**Consignes de l'exercice**: Rédigez la suite du portrait consacré au footballeur béninois Théodore Ahouassou, en reprenant après sa dernière phrase.

**Texte fourni**:
---+---

Attaquant retors reconverti en arrière-droit, Théodore Ahouassou était un jeune prodige du football béninois des années 80 et 90. Il a éclaboussé de son talent et son audace sa génération. Défenseur technique et athlétique, le natif de Porto-Novo a été … simplement un étalon pur.
« Dimanche 9 février 86. Stade municipal de Porto Novo. Finale-aller de la super Coupe du Bénin, deuxième édition. Le tableau des scores affiche Dragons 1- Requins 0. On joue depuis une demi-heure. Oumorou Soumaïla, gardien de but des Requins, vide sa cage pour essayer d’enrayer une velléité offensive des Ouémènou. Un jeune défenseur des Dragons remarque sa position avancée et des 35 m tente et réussit un superbe lobe qui double la mise pour les Dragons. Le stade explose. Et pour cause !
Théodore Ahouassou, l’arrière-droit des Dragons venait ainsi de faire montre d’un sang-froid, d’un coup d’œil, d’audace et d’une adresse impressionnante. Peut-être pas la meilleure action de sa vie de footballeur, mais assurément l’une des plus belles d’une carrière dont le moins qu’on puisse dire, à l’heure actuelle, est qu’elle promet… ».
Morceau choisi de la Tribune libre intitulée : Théodore Ahouassou : Une nouvelle perle pour le football béninois (In Ehuzu du 13 janvier 87).
Prémonition. ? L’auteur du texte, Eric Franck Saizonou, agent du ministère des Affaires étrangères et de la Coopération (Maec), et passionné du foot, avait vu juste. Théodore Ahouassou, l’un des plus jeunes footballeurs de l’époque a effectivement connu une carrière footballistique dense et impressionnante. Cela pouvait-il en être autrement pour le jeune homme nourri au foot depuis sa tendre enfance ? Il est issu d’une famille de sportifs: (Papa amoureux du foot, des frères tous des sportifs) Tout petit déjà au quartier, l’image de ‘’Théo’’ (son diminutif), était liée au ballon rond. Les parties de football à la récréation, à la sortie des cours, et même parfois très tôt les matins avant le démarrage, c’est toujours ce gamin souriant au visage angélique qui est au cœur de l’organisation. C’est lui le propriétaire du ballon de fortune autour duquel se rassemblent ses amis. Partout dans l’école, c’est Théodore …Encore et toujours lui « l’éternel retardataire, en sueur, la tenue uniforme portée à l’envers». A cause du ballon de foot, Théodore est souvent puni ; mis à genoux à l’entrée de la classe, le temps de sécher, avant de reprendre les cours. Mais cela n’a guère dissuadé ce jeune meneur de la troupe composée de gamins de son âge, qui était également réputée dans le maraudage juvénile.

---+---

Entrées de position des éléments
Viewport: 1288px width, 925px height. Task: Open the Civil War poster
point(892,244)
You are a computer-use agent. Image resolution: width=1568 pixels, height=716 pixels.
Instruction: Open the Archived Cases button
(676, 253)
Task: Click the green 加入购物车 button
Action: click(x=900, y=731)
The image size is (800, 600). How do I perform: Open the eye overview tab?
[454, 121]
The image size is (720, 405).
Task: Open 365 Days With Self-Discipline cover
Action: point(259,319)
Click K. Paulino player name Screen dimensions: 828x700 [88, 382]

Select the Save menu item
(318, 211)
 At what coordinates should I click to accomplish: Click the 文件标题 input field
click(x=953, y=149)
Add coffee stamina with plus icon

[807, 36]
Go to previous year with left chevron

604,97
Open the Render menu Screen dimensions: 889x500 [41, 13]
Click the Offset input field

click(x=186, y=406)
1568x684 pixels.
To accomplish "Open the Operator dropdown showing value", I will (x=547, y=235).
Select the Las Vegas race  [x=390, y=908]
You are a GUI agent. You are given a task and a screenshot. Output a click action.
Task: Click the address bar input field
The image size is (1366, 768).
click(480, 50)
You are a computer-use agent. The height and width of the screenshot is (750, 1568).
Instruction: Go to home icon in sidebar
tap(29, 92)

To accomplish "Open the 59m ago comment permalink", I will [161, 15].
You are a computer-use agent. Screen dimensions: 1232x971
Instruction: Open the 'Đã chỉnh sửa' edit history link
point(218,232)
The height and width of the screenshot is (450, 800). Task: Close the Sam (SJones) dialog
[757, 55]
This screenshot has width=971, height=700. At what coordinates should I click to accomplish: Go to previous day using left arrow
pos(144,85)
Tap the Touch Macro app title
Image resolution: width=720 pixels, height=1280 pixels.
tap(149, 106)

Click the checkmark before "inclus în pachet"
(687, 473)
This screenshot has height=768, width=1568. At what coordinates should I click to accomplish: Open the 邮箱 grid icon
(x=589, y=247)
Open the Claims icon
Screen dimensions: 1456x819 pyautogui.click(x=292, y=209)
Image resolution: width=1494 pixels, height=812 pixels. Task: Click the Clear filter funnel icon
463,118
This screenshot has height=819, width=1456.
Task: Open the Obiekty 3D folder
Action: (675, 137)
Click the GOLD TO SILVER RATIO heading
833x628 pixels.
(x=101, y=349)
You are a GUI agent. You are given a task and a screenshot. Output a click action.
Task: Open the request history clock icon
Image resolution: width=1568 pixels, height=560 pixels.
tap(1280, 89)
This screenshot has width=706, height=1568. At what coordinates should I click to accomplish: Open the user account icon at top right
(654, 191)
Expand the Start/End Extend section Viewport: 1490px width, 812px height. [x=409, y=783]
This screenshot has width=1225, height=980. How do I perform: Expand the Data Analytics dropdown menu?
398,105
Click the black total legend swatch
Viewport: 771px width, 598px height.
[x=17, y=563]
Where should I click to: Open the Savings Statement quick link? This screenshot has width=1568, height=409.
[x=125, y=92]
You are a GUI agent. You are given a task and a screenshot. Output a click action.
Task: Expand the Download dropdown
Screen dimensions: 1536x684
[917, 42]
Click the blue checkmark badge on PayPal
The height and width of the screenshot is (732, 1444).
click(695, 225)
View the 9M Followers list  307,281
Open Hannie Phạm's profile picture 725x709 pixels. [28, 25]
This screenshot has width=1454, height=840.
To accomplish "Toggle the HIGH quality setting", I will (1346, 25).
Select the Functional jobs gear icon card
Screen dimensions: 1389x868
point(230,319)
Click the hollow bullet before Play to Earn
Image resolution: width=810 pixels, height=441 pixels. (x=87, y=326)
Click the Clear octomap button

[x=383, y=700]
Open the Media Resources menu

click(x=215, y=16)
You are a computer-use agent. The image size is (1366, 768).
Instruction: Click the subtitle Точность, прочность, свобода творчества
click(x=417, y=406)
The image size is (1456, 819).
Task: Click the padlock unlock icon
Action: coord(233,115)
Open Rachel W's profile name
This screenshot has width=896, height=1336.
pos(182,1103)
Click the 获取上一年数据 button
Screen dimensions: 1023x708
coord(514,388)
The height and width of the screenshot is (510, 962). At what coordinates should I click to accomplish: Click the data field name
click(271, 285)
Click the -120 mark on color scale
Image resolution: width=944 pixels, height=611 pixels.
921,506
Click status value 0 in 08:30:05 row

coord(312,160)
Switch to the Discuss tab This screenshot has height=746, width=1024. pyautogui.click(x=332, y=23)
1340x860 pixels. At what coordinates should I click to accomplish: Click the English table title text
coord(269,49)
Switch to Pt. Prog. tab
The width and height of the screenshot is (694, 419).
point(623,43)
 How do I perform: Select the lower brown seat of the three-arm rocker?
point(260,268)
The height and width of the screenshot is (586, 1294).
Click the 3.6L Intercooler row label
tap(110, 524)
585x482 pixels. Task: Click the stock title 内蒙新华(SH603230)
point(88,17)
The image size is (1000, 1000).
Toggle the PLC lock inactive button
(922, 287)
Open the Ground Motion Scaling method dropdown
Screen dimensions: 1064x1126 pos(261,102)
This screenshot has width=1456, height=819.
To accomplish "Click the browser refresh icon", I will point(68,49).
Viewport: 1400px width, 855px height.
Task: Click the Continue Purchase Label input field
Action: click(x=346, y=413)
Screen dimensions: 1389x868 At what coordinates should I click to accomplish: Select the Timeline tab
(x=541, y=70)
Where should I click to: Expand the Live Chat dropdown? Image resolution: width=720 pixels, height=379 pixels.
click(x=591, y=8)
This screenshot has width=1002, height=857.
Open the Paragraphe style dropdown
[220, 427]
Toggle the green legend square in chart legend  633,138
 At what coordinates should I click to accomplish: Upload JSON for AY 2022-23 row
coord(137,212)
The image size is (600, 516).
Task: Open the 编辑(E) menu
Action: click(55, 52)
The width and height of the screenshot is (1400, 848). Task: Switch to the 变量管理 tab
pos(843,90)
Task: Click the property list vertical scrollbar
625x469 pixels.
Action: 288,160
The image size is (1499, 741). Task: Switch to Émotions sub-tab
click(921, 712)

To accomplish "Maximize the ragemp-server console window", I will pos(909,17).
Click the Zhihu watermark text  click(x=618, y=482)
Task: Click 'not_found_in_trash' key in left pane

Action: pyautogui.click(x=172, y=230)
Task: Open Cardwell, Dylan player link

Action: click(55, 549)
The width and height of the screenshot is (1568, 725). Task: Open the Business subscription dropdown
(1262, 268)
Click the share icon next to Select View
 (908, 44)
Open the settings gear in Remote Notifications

---+---

**Réponse ci-dessous**:
Depuis son jeune âge, Théodore a toujours été un écolier insouciant. Il a eu tout le temps maille à partir avec ses enseignants. En classe de deuxième année de cours moyens (Cm 2) sa directrice, madame Kpadonou appréhendait mal qu’un garçon aussi intelligent comme son « bien-aimé élève Théodore Ahouassou » se concentre plus sur le jeu de football au détriment des cours. Et croyant parvenir un jour à remettre le garnement sur le droit chemin, elle y est allée par tous les moyens : compliments, sévices corporels…. Tout était mis dans la balance, mais rien n’y fit. Son acariâtre d’écolier semble être possédé par un esprit : celui du football !
Ecolier au caractère bien trempé, Théodore aime à raconter qu’il a été profondément marqué par la scène du jour de la délibération de son Certificat d’études primaires (Cep).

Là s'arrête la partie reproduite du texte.